Esas son las preguntas que bullen en mi pensamiento.

Nos hemos encontrado al salir de Maxim’s, donde yo he sido invitado por mi buen amigo Sebastián le Vau, al que todos fían porque está próximo a recibir la herencia de su abuelo. No hay nada como ponerse en las manos del genial maître Albert Blazer.

Ante ella se me pasan de golpe los efectos del Châteaunef-du-Pape, el excelente ródano con el que hemos acompañado la cena. Mi vista se detiene un instante en la piel lechosa de su escote, orlada por el vestido rojo borgoñón. La ayudo con el abrigo. A la última moda, de terciopelo negro con amplio cuello de pedrería.

Paro un coche de alquiler. Mantengo la puerta abierta mientras ella entra con seductora coquetería. Me quedo prendado de su tobillo, del pie diminuto encerrado en zapato de raso.

—Eres el joven Julián Olabide, ¿no es así?

La coletilla sobra. Sabe quién soy.

La miro. Apenas puedo confirmar mi identidad, hundido de pleno en la profundidad brillante de sus ojos.
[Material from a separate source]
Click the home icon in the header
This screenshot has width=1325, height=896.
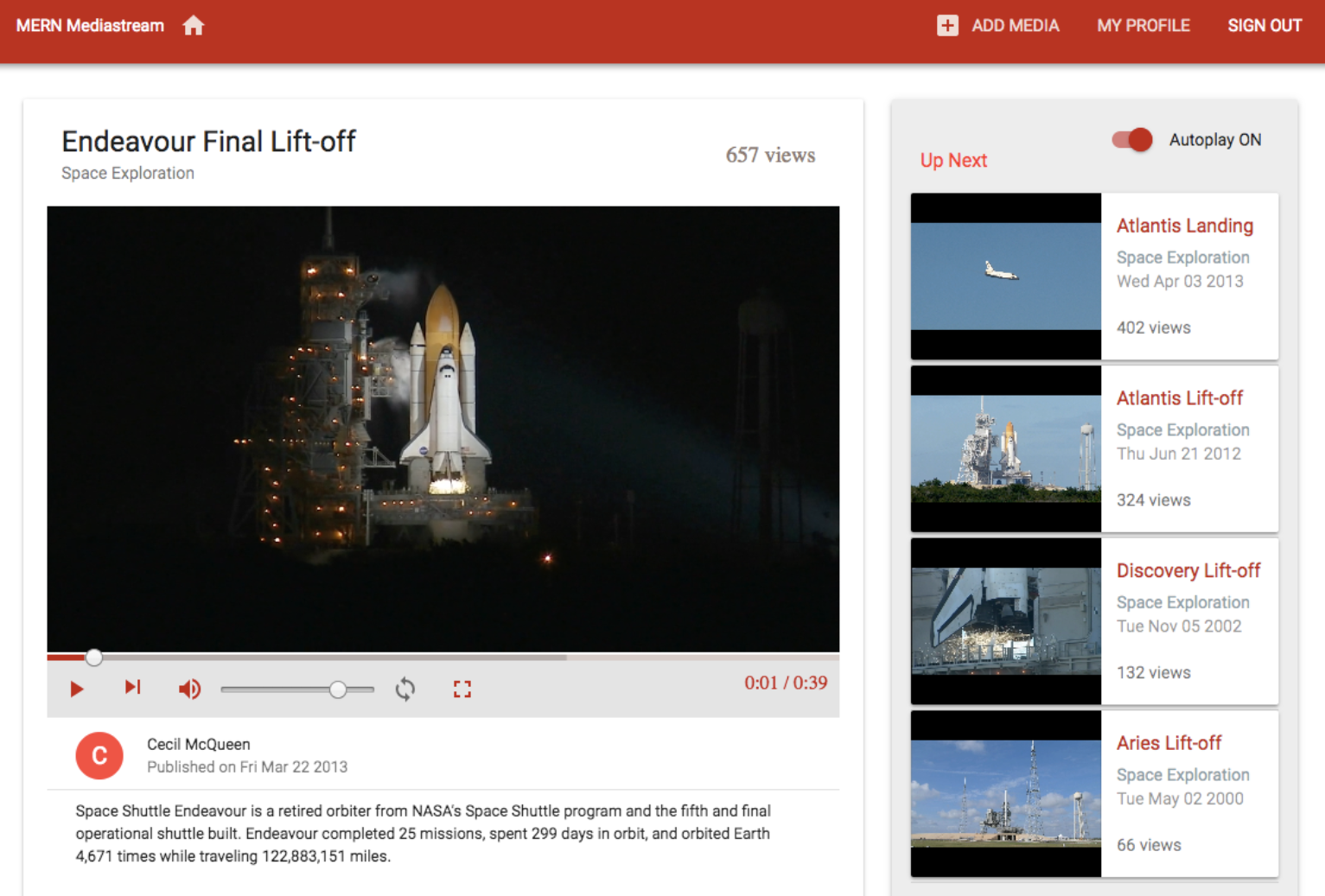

He conocido a muchas mujeres, desde muy ricas a pobres infelices. Ninguna como ella, una flor lujuriosa, espléndida en su madurez. Me siento azorado, igual que un polluelo recién salido del cascarón. Se me suben los colores.

Hace un gesto vago con la mano enguantada, como si la respuesta careciera de importancia. Palmotea la parte de asiento a su lado. Y yo, con el deseo latiendo en la ingle, subo al vehículo.

Una barca de Caronte que va a marcar para siempre mi destino.